Architektur und Gesellschaft 2023

Die von Lotte Schreiber kuratierte Programmsektion versammelt Dokumentarfilme, die gesellschaftliches Zusammenleben im Kontext architektonischer, geopolitischer oder ökologischer Rahmenbedingungen beleuchten.

 

Essay

GANZ SCHÖN HÄSSLICH

Lotte Schreiber, Kuratorin

Fragen nach „schön“ oder „hässlich“ sind in der Regel nur sehr schwer zu beurteilen, da sie einerseits von den Eigenschaften der jeweiligen Objekte abhängen, andererseits vom individuellen Geschmack der urteilenden Person. Die europäische Vorstellung von Schönheit wurzelt in der Antike und der damals vorherrschenden Auffassung, dass Schönheit mit Ordnung einhergehe. Als schön angesehen wurde dasjenige, dessen Teile in harmonischen Proportionen zueinander und zum Ganzen stehen. In der Architektur stand die Kategorie „Schönheit“ in den vergangenen Jahrzehnten nicht gerade im Zentrum des Diskurses. Der Blick auf die klassische Moderne zeigt jedoch, dass Ästhetik stets auch ein soziales Kriterium innovativer Architektur war. Die Moderne wollte nicht nur den Wohnraum an sich demokratisieren, sondern auch die Schönheit, die nicht länger ein Privileg der Reichen bleiben sollte. Und heute? Wie lässt sich das Streben nach Harmonie und sozialem Gleichgewicht mit den kapitalistischen Wertvorstellungen von Profitmaximierung und grenzenlosem Wachstum vereinbaren? Das Prinzip von Effizienz und Rentabilität löst immer öfter einen tiefgehenden Diskurs über soziale, architektonische und städtebauliche Qualitäten ab, gestalterische Entscheidungen bleiben häufig im oberflächlichen visuellen Eindruck stecken. Vor dem Hintergrund dieser Fragestellungen untersucht die diesjährige Programmsektion Architektur und Gesellschaft die vielschichtigen Aspekte eines schwer festzumachenden Schönheitsbegriffs.

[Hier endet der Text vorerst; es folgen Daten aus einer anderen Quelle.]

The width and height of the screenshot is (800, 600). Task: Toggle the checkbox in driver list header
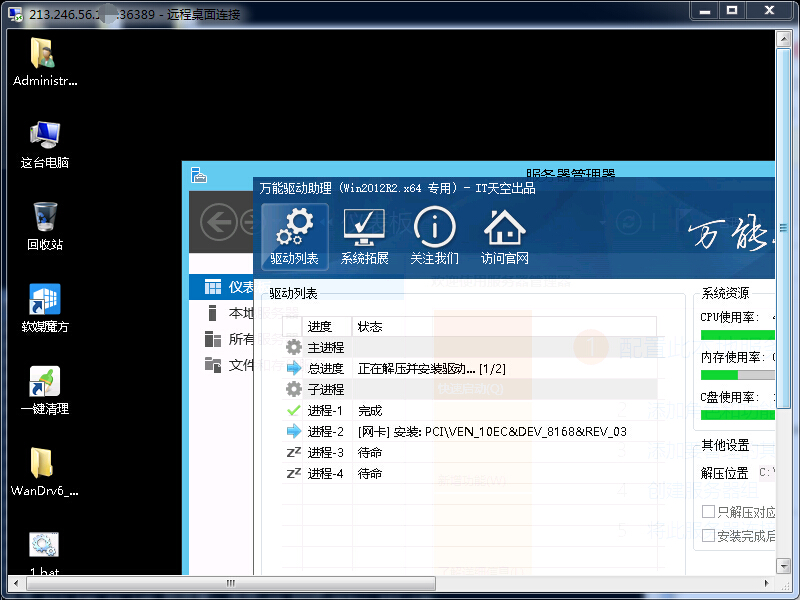point(291,326)
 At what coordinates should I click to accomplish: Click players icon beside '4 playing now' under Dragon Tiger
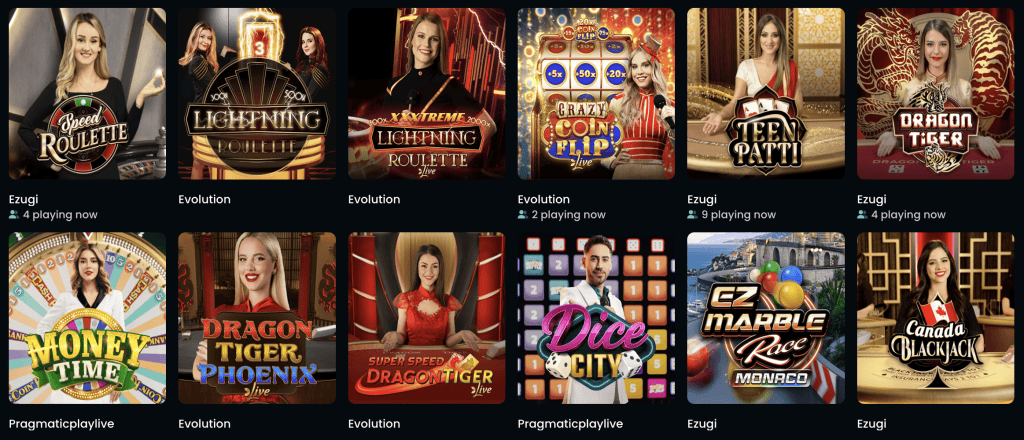point(862,215)
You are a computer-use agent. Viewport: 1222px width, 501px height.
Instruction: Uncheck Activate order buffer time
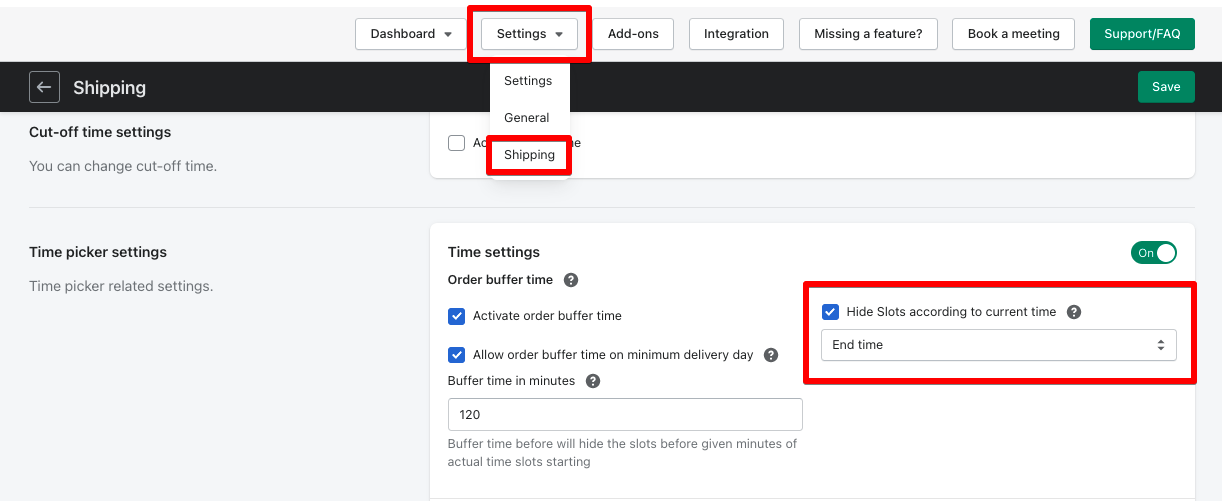[457, 316]
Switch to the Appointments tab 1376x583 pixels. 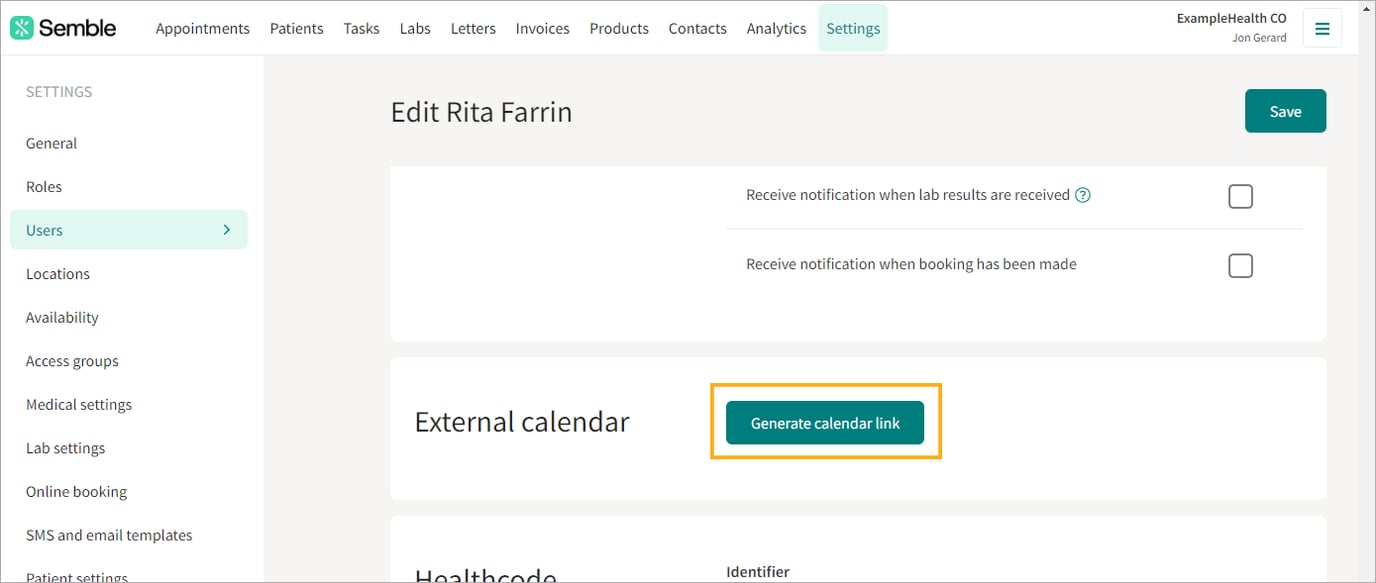pos(202,28)
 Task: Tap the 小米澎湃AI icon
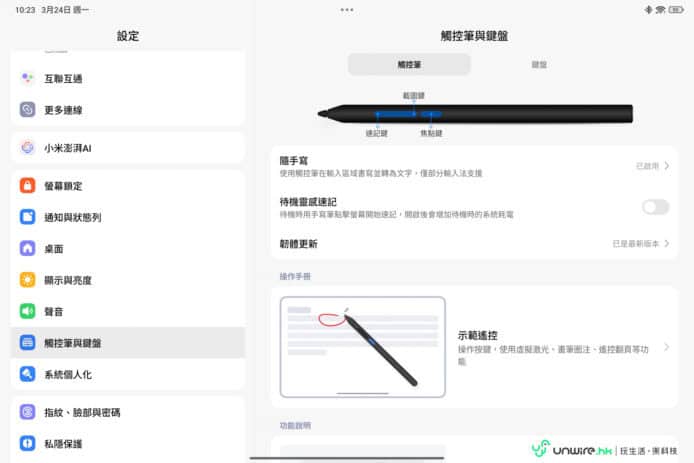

In vier Programmen begeben wir uns auf eine Reise quer durch Europa und besuchen etwa mit Veronika Liškovás eindrücklichem Dokumentarfilm Návštěvníci eine Kleinstadt in der spektakulären Landschaft Spitzbergens. Anfänglich schier überwältigt von der atemberaubenden Schönheit des abgelegenen Ortes, erfährt die junge Sozialanthropologin Zdenka, die für eine Forschungsarbeit in die Polarregion zieht, dass hier nicht nur das ökologische Gleichgewicht in Gefahr schwebt, sondern auch die Vielfalt der örtlichen Gemeinschaft. Erkundungen um die süditalienische Stadt Taranto, einstige „Perle des Mittelmeers“, unternehmen Volker Sattel und Francesca Bertin in ihrem Dokumentarfilm Tara. Aus den Erzählungen der Einheimischen erfahren wir von den schwerwiegenden Folgen jahrzehntelanger ökologischer und ökonomischer Ausbeutung der Region. Ungeliebte brutalistische Bauwerke in Birmingham und Wien stehen im Zentrum von Paradise Lost: History in the Unmaking des Briten Andy Howlett sowie des österreichischen Kurzdokumentarfilms Bernoullistrasse 1 von Laura Mann, Robert Bettinger und Lorenz Zenleser. Kurz vor dem Abriss stehen auch mehrere Hochhäuser einer sozialen Wohnsiedlung im französischen Bonneville, zu sehr erinnern sie an ein Ghetto. Dass dies für deren Bewohner*innen den Verlust ihrer Heimat bedeutet, zeigt das einfühlsame Filmporträt Les Insulaires von Adam W. Pugliese und Maxime Faure. Der ungewöhnlichen Anhäufung luxuriöser Einfamilienhäuser in Nordmazedonien geht schließlich Anabela Angelovska in ihrem Kurzdokumentarfilm Retreat auf die Spur.